- [ASSIGNMENT]: Provide again, from the entries below, every line from the one containing "Viewport: 284px width, 212px height." through the one containing "Click the Interactive Brokers logo to go home", exactly as written, and no other line.

- [DATA UNDER STUDY]:

****

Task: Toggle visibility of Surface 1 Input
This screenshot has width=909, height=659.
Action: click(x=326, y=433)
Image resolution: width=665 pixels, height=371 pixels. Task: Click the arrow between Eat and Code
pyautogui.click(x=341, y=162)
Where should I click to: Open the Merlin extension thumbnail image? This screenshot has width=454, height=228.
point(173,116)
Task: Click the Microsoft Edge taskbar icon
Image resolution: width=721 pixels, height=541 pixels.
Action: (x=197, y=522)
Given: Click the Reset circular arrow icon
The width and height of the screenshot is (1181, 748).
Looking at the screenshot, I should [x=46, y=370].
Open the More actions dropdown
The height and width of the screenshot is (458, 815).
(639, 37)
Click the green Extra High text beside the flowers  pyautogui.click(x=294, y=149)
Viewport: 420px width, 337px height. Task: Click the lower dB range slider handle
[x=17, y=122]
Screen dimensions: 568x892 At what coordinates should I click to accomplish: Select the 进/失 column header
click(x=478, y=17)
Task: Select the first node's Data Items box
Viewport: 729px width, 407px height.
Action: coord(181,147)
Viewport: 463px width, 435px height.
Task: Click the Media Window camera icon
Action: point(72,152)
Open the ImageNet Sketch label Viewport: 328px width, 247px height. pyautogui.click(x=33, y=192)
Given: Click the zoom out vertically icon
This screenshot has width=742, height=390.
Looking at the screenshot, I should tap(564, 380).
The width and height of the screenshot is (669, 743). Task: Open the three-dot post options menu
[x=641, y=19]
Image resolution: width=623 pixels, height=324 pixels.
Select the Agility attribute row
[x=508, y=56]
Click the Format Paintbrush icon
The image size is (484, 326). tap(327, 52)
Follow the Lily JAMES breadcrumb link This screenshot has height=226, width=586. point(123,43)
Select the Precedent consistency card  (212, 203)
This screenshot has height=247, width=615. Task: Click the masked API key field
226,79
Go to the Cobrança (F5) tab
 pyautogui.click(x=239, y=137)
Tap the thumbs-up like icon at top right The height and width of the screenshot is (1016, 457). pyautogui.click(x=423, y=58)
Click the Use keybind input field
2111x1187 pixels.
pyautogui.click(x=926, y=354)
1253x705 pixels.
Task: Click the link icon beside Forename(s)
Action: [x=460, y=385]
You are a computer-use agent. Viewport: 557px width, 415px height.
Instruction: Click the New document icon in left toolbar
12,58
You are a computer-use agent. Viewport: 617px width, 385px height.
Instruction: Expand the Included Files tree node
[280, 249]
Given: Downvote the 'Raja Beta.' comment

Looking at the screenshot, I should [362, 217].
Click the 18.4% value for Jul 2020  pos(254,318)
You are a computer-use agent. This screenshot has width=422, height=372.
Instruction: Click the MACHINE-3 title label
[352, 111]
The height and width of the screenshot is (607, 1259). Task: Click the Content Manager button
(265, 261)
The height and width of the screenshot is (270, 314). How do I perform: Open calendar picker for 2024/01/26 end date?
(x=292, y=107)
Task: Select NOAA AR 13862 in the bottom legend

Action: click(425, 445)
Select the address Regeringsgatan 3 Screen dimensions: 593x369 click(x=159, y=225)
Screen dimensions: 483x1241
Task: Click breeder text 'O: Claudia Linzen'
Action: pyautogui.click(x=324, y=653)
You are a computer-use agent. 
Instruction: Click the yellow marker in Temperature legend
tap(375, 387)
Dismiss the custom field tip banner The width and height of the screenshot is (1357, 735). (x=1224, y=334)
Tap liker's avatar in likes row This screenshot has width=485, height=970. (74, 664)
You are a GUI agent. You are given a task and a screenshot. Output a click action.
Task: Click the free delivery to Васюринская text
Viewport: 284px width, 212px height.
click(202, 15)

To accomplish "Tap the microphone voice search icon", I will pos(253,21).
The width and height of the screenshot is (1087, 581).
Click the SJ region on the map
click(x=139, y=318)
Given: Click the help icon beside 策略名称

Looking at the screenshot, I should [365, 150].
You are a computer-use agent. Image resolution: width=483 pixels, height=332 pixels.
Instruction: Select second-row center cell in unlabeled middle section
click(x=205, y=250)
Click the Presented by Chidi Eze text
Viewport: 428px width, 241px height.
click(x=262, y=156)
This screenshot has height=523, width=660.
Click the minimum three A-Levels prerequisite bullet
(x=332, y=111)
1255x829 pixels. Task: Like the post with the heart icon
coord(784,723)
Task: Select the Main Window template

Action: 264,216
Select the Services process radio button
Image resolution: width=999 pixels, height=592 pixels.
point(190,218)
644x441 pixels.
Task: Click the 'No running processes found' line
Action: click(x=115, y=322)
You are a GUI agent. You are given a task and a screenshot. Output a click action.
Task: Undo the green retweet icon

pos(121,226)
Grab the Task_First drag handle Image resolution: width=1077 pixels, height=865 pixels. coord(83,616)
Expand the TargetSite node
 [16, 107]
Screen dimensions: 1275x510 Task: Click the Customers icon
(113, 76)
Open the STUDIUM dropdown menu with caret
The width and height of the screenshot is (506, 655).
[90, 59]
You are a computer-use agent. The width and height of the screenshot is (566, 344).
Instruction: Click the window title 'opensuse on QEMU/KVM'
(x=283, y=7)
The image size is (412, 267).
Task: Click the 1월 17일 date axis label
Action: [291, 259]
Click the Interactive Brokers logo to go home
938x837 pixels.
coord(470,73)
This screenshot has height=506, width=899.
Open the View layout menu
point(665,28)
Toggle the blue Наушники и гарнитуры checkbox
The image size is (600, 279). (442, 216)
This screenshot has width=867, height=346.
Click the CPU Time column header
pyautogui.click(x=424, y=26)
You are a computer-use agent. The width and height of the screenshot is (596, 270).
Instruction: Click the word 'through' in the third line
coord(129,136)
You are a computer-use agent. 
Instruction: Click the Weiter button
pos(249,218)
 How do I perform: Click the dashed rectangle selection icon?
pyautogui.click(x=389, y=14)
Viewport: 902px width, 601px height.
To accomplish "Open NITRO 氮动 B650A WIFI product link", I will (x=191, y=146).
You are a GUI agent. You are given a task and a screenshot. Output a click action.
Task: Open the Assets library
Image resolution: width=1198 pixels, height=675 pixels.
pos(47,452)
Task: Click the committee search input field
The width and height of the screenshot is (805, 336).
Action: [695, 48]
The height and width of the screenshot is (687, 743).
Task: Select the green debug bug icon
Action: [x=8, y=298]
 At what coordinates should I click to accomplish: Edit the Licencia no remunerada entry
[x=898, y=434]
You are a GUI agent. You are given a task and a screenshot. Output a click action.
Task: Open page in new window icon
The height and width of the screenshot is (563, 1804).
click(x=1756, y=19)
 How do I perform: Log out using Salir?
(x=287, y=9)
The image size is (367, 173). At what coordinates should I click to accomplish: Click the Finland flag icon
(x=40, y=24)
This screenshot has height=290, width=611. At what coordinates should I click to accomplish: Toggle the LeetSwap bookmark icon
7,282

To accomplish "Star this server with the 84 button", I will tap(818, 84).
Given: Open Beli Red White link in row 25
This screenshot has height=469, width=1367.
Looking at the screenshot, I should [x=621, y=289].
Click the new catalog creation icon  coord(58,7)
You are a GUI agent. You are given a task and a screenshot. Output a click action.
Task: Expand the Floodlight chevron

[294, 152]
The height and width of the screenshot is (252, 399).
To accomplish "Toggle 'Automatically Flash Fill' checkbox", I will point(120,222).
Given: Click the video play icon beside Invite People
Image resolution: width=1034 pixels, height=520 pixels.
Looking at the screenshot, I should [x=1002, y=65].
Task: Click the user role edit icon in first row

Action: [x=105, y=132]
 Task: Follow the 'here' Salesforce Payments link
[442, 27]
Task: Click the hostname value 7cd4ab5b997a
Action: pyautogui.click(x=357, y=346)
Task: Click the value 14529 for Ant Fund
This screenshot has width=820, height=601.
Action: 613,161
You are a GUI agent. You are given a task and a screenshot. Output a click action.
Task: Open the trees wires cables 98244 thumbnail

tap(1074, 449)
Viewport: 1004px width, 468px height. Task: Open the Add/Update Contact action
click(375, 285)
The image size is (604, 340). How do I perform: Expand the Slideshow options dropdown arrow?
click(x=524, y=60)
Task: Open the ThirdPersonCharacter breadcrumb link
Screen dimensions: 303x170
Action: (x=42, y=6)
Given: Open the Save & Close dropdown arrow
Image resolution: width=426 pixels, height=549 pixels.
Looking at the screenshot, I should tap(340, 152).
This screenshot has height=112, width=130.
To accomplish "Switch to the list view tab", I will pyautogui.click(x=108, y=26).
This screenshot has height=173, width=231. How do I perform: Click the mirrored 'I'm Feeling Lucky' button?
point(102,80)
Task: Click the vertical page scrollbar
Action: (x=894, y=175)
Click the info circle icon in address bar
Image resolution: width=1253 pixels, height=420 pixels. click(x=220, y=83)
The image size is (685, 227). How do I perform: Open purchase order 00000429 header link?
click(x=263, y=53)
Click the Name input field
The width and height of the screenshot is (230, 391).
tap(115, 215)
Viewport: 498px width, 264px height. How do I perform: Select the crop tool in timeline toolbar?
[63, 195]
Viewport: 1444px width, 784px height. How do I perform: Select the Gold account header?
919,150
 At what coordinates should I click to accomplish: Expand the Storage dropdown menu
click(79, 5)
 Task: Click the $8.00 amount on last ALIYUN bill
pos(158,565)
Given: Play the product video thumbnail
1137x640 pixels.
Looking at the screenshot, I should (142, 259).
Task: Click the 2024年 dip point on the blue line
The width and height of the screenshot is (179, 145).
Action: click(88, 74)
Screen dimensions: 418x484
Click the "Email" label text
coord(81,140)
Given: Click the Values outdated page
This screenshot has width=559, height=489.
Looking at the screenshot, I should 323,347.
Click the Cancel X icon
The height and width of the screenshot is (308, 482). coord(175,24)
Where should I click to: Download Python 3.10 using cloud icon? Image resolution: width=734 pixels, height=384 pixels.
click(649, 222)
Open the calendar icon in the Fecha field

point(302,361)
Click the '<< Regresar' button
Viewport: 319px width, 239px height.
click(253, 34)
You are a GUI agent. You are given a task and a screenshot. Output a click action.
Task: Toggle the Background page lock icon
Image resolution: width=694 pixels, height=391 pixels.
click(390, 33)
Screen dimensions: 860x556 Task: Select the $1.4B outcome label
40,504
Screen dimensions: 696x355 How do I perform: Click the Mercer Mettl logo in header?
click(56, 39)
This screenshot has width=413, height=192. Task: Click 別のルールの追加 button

****

- [SOLUTION TO THIS TASK]:
Viewport: 284px width, 212px height.
click(202, 15)

To accomplish "Tap the microphone voice search icon", I will pos(253,21).
The width and height of the screenshot is (1087, 581).
Click the SJ region on the map
click(x=139, y=318)
Given: Click the help icon beside 策略名称

Looking at the screenshot, I should [365, 150].
You are a computer-use agent. Image resolution: width=483 pixels, height=332 pixels.
Instruction: Select second-row center cell in unlabeled middle section
click(x=205, y=250)
Click the Presented by Chidi Eze text
Viewport: 428px width, 241px height.
click(x=262, y=156)
This screenshot has height=523, width=660.
Click the minimum three A-Levels prerequisite bullet
(x=332, y=111)
1255x829 pixels. Task: Like the post with the heart icon
coord(784,723)
Task: Select the Main Window template

Action: 264,216
Select the Services process radio button
Image resolution: width=999 pixels, height=592 pixels.
point(190,218)
644x441 pixels.
Task: Click the 'No running processes found' line
Action: click(x=115, y=322)
You are a GUI agent. You are given a task and a screenshot. Output a click action.
Task: Undo the green retweet icon

pos(121,226)
Grab the Task_First drag handle Image resolution: width=1077 pixels, height=865 pixels. coord(83,616)
Expand the TargetSite node
 [16, 107]
Screen dimensions: 1275x510 Task: Click the Customers icon
(113, 76)
Open the STUDIUM dropdown menu with caret
The width and height of the screenshot is (506, 655).
[90, 59]
You are a computer-use agent. The width and height of the screenshot is (566, 344).
Instruction: Click the window title 'opensuse on QEMU/KVM'
(x=283, y=7)
The image size is (412, 267).
Task: Click the 1월 17일 date axis label
Action: [291, 259]
Click the Interactive Brokers logo to go home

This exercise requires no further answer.